Characterization of alanine-glyoxylate aminotransferase 1 from kuruma shrimp Penaeus japonicus and its gene expression profiles in response to different salinities
摘要
Shrimps regulate osmotic pressure by altering the amounts of free amino acids in their bodies. While changes in alanine (Ala) content are particularly significant, the molecular mechanisms involved in controlling Ala levels remain largely unknown. In the present study, we investigated alanine-glyoxylate aminotransferase 1 (AGT1), an l-Ala-degrading enzyme, using the kuruma shrimp Penaeus japonicus as a model to elucidate the regulatory mechanism of l-Ala levels in shrimps. We found that kuruma shrimp AGT1 is specialized for l-Ala degradation and does not catalyze the reverse reaction.
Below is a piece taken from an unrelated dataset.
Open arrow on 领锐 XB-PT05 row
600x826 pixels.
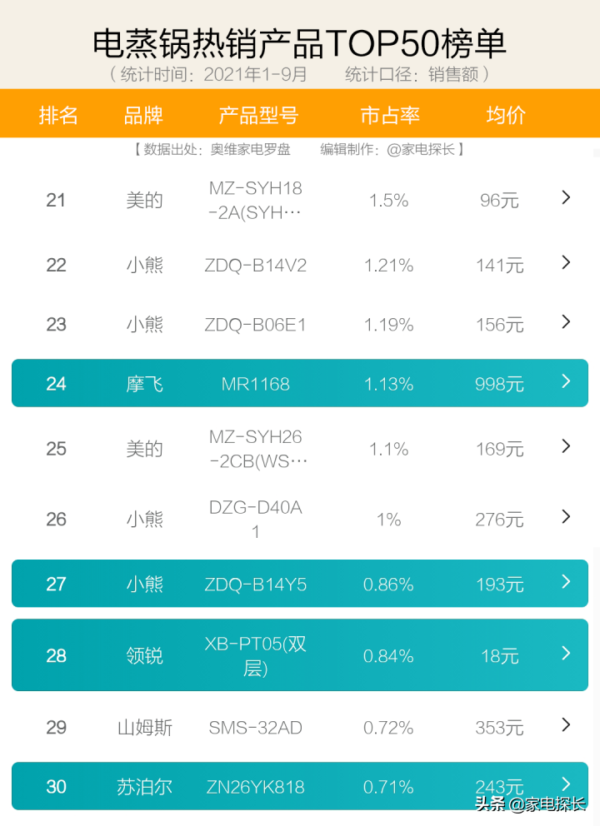click(566, 653)
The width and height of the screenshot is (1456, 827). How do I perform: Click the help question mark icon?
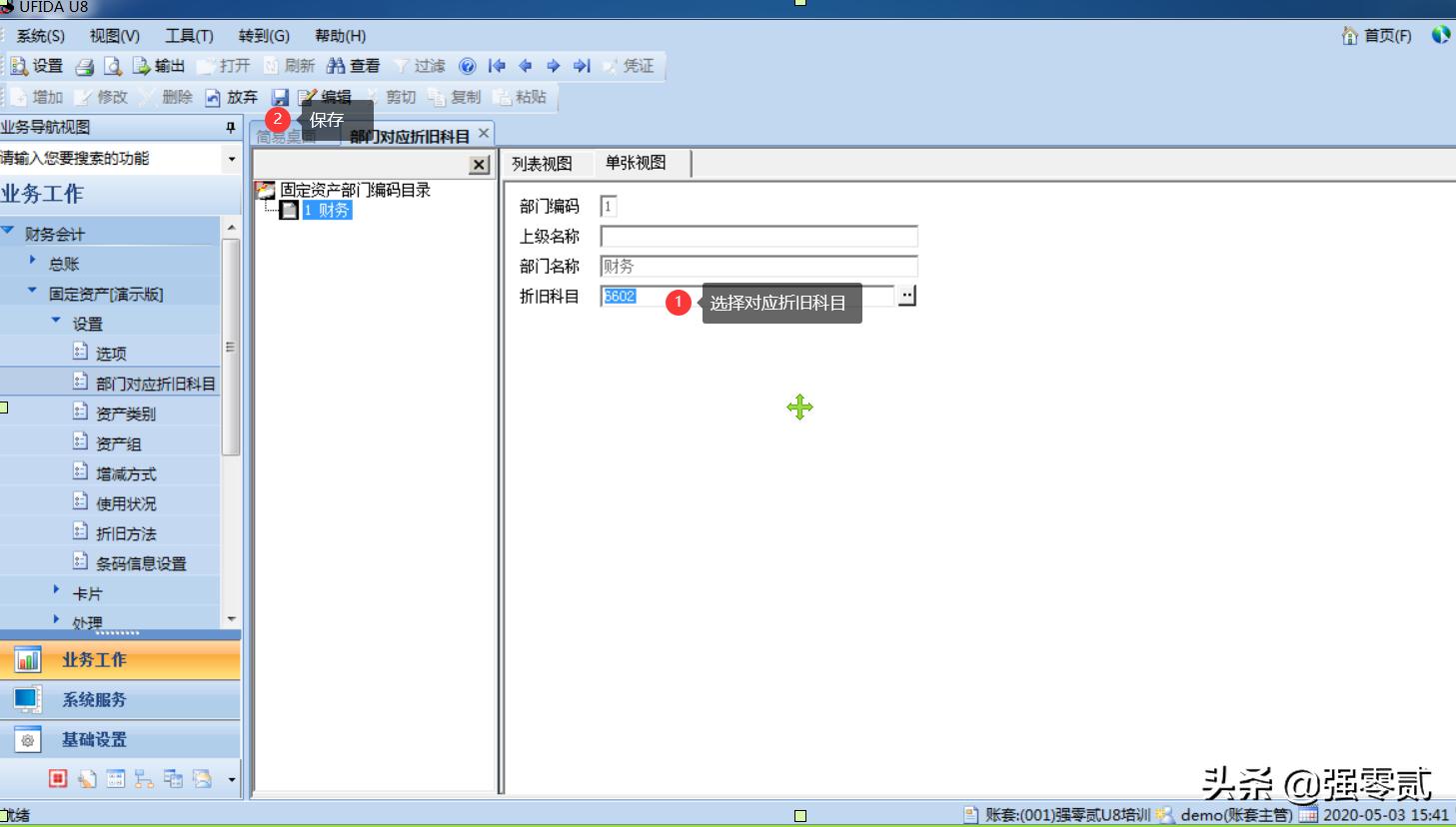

Its optimum pH and temperature were approximately 8.0–9.0 and 50 ºC, respectively, which are similar to those reported for AGT1s from other species. Structural analyses revealed that the amino acid residues constituting the active site were conserved, and the predicted three-dimensional structure was similar to that of known AGT1s. Investigation of AGT1 gene expression in kuruma shrimp acclimated to different salinities showed that its expression level in the abdominal muscle was low and did not fluctuate significantly. This result suggests that AGT1 plays a minor role in the regulation of l-Ala content in the abdominal muscle of kuruma shrimp, implying the existence of other primary regulatory mechanisms in this tissue.